**THE PROBLEM**
From the line containing "Boutique (858, 7)" to the last line of the records below, retype every line exactly and output nothing else.

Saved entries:
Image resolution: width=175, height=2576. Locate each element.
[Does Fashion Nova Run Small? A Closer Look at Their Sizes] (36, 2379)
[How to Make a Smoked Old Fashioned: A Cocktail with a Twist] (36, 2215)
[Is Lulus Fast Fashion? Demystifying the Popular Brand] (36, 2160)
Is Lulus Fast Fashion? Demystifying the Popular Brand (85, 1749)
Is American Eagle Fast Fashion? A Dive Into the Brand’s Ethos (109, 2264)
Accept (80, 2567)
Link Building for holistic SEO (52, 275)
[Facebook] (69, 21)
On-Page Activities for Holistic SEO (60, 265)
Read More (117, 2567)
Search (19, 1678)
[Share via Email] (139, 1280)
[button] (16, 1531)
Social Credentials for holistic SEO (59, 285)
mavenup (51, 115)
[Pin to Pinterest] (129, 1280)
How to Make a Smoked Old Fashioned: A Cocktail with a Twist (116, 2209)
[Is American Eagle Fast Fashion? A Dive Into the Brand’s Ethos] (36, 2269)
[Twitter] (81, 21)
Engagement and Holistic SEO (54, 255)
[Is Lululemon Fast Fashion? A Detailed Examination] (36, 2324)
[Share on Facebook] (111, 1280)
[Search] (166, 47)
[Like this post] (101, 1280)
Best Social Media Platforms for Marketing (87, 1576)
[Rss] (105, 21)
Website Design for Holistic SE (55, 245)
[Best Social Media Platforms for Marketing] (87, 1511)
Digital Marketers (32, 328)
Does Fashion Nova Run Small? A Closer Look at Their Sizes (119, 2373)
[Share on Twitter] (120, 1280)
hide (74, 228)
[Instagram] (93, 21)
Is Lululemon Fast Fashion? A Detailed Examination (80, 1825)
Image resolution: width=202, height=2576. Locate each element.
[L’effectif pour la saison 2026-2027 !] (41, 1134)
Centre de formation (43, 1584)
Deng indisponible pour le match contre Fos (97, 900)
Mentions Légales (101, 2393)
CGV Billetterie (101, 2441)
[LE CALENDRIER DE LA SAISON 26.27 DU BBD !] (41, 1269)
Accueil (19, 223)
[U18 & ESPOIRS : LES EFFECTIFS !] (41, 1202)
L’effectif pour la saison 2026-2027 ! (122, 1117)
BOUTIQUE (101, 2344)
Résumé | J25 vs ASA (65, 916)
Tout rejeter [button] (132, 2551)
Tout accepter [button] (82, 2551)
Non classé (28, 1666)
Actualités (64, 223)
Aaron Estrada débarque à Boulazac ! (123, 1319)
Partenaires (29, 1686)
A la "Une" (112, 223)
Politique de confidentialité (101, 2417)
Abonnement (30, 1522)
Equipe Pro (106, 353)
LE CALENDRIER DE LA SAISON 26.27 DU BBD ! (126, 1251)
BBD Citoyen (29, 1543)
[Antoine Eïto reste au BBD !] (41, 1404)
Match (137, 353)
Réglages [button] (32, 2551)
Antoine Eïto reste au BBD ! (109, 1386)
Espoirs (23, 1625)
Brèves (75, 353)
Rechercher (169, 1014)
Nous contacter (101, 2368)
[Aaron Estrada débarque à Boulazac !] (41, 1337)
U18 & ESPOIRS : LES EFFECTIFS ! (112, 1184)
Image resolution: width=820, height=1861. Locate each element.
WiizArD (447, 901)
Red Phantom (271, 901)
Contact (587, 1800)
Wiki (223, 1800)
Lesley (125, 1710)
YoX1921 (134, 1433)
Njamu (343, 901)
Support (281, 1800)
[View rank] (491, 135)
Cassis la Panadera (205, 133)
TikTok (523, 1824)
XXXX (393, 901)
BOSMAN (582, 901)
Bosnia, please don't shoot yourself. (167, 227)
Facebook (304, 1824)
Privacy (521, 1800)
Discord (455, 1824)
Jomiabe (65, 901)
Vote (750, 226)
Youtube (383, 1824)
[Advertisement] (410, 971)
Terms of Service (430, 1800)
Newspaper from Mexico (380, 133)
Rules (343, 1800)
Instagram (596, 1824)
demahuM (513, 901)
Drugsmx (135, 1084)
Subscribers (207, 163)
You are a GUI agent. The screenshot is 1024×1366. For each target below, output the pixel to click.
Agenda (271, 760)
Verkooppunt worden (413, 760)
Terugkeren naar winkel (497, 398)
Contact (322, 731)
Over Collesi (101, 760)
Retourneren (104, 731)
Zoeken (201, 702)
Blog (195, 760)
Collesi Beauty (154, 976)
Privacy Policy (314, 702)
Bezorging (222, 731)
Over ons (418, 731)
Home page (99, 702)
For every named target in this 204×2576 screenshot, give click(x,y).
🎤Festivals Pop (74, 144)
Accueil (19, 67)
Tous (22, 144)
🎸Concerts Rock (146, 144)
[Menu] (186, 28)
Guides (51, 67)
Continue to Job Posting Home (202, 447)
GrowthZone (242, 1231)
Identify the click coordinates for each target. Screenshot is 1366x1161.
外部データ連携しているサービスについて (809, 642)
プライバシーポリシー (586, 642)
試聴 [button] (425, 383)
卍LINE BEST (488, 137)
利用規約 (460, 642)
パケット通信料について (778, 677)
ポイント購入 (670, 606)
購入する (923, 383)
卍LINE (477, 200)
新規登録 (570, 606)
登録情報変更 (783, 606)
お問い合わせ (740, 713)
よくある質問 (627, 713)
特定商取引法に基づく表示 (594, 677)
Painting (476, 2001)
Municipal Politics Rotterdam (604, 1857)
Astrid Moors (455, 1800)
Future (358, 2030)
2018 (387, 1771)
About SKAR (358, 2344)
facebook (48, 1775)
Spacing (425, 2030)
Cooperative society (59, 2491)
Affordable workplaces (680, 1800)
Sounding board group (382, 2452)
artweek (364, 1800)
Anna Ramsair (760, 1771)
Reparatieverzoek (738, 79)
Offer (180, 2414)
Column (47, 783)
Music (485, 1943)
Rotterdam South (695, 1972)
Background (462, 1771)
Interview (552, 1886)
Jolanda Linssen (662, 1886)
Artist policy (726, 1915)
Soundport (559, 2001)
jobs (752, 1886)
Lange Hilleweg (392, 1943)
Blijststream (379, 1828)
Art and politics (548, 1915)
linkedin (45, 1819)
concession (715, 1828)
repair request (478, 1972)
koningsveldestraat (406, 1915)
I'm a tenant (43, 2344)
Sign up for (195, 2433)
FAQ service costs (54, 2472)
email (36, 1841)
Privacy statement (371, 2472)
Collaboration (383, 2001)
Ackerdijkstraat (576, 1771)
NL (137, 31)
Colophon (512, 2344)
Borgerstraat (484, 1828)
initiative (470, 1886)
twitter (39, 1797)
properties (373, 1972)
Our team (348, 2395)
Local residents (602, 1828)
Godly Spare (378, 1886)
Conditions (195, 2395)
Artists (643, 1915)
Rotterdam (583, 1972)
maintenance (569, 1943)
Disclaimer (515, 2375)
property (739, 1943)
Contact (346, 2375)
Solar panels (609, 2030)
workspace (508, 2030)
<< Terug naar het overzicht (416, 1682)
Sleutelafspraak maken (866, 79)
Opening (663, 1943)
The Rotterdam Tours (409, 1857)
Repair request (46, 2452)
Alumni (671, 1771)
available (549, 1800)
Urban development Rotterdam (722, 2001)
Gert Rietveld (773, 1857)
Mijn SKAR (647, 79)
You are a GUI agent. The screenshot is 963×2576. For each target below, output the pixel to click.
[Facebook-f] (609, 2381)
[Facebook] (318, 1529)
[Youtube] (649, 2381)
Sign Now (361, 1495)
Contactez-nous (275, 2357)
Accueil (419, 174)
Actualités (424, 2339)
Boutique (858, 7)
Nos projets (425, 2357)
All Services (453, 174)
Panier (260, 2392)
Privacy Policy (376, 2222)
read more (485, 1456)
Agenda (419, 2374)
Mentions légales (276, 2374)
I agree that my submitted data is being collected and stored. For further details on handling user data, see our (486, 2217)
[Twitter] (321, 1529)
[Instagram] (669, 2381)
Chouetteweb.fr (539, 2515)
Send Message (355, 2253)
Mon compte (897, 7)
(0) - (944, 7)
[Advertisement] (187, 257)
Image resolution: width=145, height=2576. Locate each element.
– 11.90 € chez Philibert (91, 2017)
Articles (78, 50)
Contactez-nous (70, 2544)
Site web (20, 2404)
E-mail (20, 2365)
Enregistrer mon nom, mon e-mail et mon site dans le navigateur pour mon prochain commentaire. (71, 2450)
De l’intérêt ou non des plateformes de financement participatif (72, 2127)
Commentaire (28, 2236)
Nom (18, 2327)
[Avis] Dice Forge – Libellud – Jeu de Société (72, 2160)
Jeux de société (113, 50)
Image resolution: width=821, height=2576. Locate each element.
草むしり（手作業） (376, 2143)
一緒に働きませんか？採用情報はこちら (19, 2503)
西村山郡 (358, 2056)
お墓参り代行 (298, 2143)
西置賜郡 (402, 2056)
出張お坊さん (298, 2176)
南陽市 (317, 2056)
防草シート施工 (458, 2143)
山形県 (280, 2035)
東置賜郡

**TASK OUTPUT**
Boutique (858, 7)
Nos projets (425, 2357)
All Services (453, 174)
Panier (260, 2392)
Privacy Policy (376, 2222)
read more (485, 1456)
Agenda (419, 2374)
Mentions légales (276, 2374)
I agree that my submitted data is being collected and stored. For further details on handling user data, see our (486, 2217)
[Twitter] (321, 1529)
[Instagram] (669, 2381)
Chouetteweb.fr (539, 2515)
Send Message (355, 2253)
Mon compte (897, 7)
(0) - (944, 7)
[Advertisement] (187, 257)
Image resolution: width=145, height=2576. Locate each element.
– 11.90 € chez Philibert (91, 2017)
Articles (78, 50)
Contactez-nous (70, 2544)
Site web (20, 2404)
E-mail (20, 2365)
Enregistrer mon nom, mon e-mail et mon site dans le navigateur pour mon prochain commentaire. (71, 2450)
De l’intérêt ou non des plateformes de financement participatif (72, 2127)
Commentaire (28, 2236)
Nom (18, 2327)
[Avis] Dice Forge – Libellud – Jeu de Société (72, 2160)
Jeux de société (113, 50)
Image resolution: width=821, height=2576. Locate each element.
草むしり（手作業） (376, 2143)
一緒に働きませんか？採用情報はこちら (19, 2503)
西村山郡 (358, 2056)
お墓参り代行 (298, 2143)
西置賜郡 (402, 2056)
出張お坊さん (298, 2176)
南陽市 (317, 2056)
防草シート施工 (458, 2143)
山形県 (280, 2035)
東置賜郡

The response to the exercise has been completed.